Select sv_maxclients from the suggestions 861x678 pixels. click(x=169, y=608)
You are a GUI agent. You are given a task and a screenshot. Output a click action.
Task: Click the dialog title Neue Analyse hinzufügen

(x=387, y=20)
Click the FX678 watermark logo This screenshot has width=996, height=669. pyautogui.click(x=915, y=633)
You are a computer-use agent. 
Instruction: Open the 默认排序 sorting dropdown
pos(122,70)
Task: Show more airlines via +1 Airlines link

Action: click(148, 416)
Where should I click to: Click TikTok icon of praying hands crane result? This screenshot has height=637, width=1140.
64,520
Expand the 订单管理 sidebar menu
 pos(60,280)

········

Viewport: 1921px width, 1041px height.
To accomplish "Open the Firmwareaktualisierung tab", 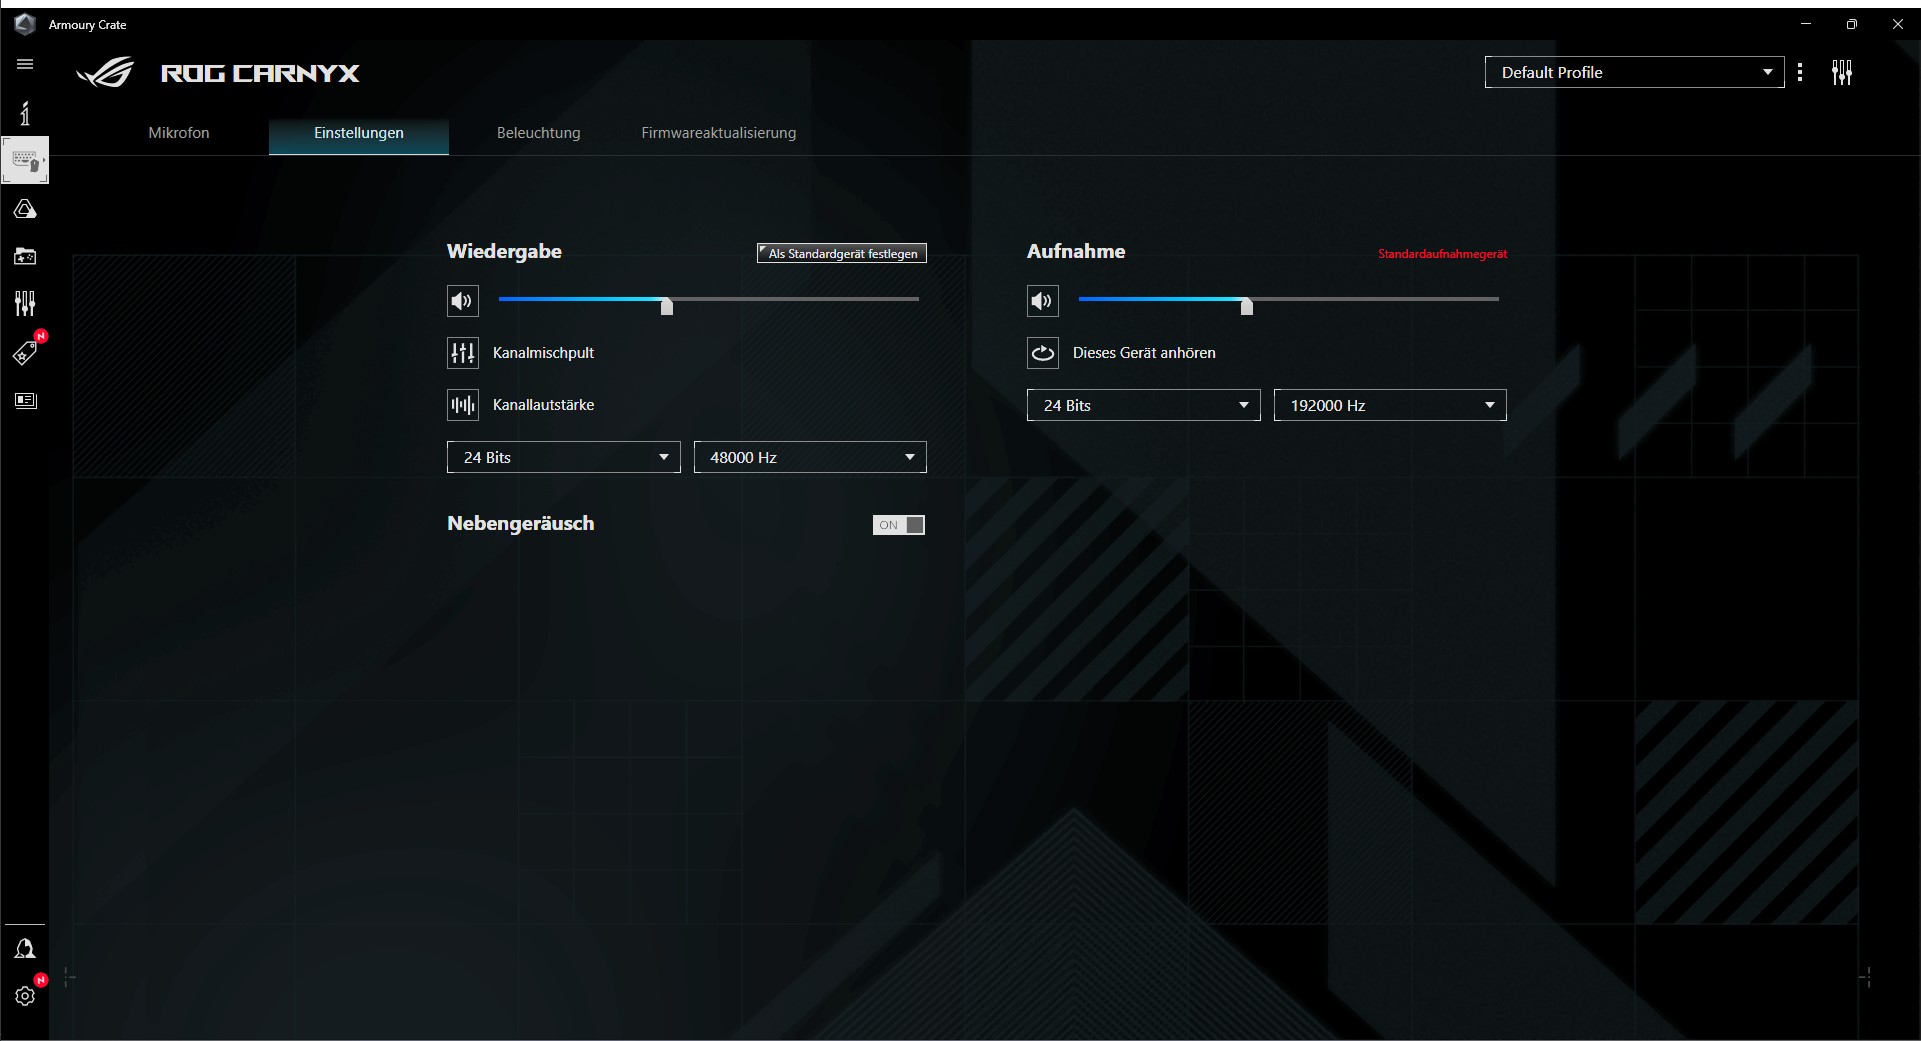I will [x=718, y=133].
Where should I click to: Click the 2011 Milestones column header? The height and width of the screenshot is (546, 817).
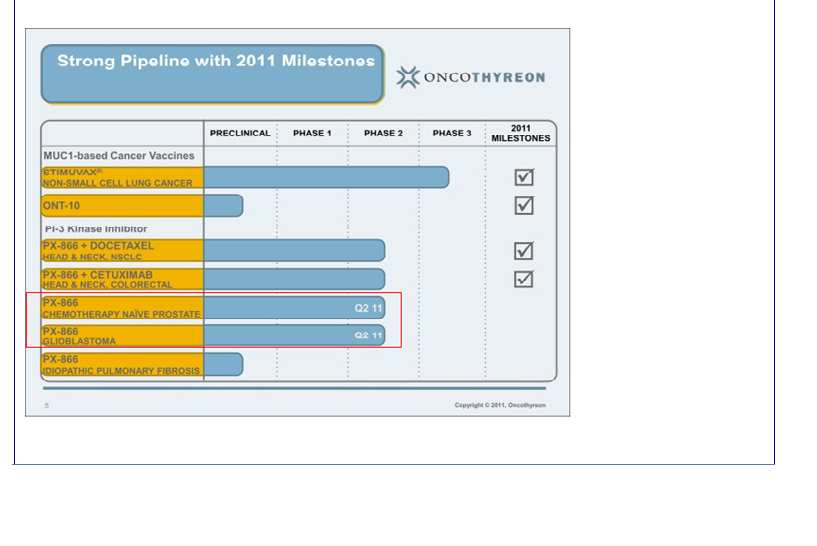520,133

········

Check each line in the listing above for the string "agent", then report how many lines contain it, with no other text.

ANSWER SPACE
2